A tentativa de massificar os postulados de cooperação dos clusters entre os tomadores de decisão é colocada de forma pioneira no Grande ABC. Por isso, o trabalho de Joaquim Andrietta tem o mérito de, agora sem o ranço da idealização ufanista, introjetar na administração pública a potencialidade de articular ações de reestruturação produtiva numa região que tem sofrido persistentes perdas econômicas.
Experiências internacionais não faltam para balizar as mudanças. Andrietta, sempre citando Michael Porter, recorre à obra The Competitive Advantage of Nations, na qual se relacionam cerca de uma centena de clusters vitoriosos em 10 países, oito dos quais desenvolvidos (Dinamarca, Coréia, Alemanha, Itália, Suíça, Reino Unido, Estados Unidos e Japão) e dois emergentes (Coréia e Cingapura). "Entretanto, em anos mais recentes, muitos países e regiões ao redor do mundo estão promovendo o desenvolvimento de clusters como resposta à economia globalizada. Resultados excelentes têm sido obtidos em grande número, como na Escócia, Marrocos, Irlanda, Peru, El Salvador, Malásia, Nova Zelândia, África do Sul e vários Estados norte-americanos" -- cita.

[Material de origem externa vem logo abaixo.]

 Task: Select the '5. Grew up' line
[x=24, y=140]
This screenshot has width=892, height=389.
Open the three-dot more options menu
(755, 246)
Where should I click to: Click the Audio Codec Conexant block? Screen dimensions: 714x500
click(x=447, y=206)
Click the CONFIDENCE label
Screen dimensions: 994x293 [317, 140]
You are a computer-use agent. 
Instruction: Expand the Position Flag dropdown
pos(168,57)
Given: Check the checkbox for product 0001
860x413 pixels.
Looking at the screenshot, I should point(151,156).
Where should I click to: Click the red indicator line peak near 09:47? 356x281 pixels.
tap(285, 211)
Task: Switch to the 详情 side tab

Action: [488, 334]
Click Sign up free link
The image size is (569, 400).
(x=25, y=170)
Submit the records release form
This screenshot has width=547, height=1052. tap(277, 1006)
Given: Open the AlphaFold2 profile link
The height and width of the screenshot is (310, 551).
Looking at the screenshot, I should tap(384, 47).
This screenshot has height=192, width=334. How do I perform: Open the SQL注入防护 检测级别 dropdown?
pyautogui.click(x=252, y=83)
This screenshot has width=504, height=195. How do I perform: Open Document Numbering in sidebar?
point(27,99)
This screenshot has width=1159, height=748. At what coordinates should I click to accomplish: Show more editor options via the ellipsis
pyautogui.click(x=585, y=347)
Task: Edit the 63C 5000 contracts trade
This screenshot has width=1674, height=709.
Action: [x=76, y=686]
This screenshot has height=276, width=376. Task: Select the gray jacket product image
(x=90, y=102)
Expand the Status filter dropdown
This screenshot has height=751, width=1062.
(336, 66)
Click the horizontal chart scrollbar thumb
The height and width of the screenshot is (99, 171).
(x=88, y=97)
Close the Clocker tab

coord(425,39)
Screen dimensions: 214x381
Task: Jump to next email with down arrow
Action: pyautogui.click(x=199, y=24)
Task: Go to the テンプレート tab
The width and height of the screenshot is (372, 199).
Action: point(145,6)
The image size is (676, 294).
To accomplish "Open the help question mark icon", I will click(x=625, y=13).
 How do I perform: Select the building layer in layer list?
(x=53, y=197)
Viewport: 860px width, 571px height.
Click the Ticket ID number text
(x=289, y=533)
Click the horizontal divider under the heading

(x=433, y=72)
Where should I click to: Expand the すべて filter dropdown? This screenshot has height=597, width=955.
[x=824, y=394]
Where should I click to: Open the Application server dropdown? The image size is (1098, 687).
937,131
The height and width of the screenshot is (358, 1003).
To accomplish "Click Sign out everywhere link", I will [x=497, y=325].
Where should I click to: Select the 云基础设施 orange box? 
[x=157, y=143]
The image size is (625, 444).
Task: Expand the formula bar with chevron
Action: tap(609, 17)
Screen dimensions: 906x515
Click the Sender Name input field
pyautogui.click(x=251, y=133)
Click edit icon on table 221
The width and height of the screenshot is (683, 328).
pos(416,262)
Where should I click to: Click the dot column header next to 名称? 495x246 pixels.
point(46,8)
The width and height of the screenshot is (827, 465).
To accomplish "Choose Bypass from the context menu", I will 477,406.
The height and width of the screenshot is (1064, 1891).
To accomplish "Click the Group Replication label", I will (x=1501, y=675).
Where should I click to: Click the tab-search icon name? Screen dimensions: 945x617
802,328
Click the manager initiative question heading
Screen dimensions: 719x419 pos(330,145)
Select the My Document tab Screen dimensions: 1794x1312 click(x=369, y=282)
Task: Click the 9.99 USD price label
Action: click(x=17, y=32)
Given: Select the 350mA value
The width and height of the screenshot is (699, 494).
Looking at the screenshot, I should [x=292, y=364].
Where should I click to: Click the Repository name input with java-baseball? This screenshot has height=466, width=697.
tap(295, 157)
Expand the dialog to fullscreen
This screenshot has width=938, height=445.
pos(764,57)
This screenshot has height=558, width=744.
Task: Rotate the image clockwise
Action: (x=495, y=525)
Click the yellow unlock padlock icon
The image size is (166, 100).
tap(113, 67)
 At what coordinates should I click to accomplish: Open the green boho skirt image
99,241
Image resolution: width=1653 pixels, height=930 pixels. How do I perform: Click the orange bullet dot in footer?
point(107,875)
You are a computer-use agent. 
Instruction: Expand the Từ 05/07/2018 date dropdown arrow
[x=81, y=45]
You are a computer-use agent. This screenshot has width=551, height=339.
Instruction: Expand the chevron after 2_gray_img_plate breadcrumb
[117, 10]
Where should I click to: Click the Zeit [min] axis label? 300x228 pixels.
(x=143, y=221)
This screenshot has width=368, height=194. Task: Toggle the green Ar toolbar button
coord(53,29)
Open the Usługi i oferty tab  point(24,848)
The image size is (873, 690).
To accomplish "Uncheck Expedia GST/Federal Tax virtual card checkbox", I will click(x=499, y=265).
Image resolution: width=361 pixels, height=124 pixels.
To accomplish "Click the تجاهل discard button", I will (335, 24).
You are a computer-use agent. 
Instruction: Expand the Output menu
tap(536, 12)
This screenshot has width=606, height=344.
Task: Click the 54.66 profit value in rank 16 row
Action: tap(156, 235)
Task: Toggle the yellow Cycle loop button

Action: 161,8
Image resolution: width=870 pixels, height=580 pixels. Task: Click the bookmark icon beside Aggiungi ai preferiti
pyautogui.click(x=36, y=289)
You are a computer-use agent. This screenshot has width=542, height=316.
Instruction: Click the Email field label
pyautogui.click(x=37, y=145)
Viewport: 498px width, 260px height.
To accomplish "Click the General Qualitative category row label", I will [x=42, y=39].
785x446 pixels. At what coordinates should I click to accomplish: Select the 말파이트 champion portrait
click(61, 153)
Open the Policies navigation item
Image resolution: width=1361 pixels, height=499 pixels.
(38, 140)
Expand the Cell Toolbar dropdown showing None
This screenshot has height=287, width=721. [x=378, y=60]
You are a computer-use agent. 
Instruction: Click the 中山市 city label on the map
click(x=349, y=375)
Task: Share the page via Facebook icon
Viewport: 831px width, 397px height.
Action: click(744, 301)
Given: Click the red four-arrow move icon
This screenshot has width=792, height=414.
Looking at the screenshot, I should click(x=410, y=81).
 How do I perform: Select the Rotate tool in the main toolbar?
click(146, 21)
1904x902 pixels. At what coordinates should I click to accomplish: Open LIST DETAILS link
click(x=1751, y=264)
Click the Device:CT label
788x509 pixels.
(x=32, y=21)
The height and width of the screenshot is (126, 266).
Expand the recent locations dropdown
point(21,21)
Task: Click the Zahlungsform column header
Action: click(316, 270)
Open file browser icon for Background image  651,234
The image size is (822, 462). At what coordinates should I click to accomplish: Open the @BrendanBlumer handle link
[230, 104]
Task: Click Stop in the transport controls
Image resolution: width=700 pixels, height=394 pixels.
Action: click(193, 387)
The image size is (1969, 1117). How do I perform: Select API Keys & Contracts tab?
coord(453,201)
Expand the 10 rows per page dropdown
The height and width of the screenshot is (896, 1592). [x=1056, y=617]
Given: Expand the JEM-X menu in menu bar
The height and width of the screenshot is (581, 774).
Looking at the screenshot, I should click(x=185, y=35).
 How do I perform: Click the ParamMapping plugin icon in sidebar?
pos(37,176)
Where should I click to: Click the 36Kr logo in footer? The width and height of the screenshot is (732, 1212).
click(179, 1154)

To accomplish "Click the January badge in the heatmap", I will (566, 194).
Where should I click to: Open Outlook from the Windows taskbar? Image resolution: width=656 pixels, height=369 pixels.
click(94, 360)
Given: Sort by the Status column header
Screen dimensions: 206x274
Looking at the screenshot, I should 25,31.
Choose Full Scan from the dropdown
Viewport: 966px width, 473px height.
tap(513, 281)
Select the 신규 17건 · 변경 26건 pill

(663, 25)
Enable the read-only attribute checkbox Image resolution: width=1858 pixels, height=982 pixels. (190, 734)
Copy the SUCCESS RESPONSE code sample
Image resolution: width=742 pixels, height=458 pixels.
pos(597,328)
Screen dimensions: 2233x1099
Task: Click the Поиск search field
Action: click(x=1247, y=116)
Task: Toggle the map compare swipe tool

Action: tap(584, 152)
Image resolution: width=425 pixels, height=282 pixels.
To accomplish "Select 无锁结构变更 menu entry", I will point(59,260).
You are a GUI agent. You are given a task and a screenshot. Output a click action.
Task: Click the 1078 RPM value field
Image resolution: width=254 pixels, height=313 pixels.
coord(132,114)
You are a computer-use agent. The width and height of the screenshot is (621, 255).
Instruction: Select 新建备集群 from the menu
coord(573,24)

Um trecho do estudo de Andrietta, com base na conceituação de Michael Porter, consolida a posição de LivreMercado sobre a omissão histórica da região em não adotar o sistema: "Enquanto a análise setorial (de cadeias produtivas) envolve fornecedores, canais de distribuição e clientes, a análise dos clusters amplia consideravelmente o escopo para incluir cadeias ou setores relacionados em todos os níveis, assim como uma vasta gama de instituições" -- afirma.
A atividade automotiva do Grande ABC, que ainda sustenta a economia regional, jamais conheceu na prática os princípios do sistema de cluster apregoados por Michael Porter e seu discípulo Joaquim Andrietta. O que se estabeleceu, além de ações individuais com objetivos estritamente corporativos, foram o acirramento da concorrência entre fornecedores e o completo enclausuramento estratégico.
Químicos e petroquímicos, cada vez mais dependentes da cadeia automotiva, ainda praticam a mesma política de genocídio empresarial, enquanto os moveleiros só mais recentemente começaram a arquitetar ações conjuntas institucionais. Já o cluster de serviços médicos no Bairro Jardim, em Santo André, inicialmente alardeado por Andrietta, infringe a regra básica do conceito -- a competição, em vez de cooperação.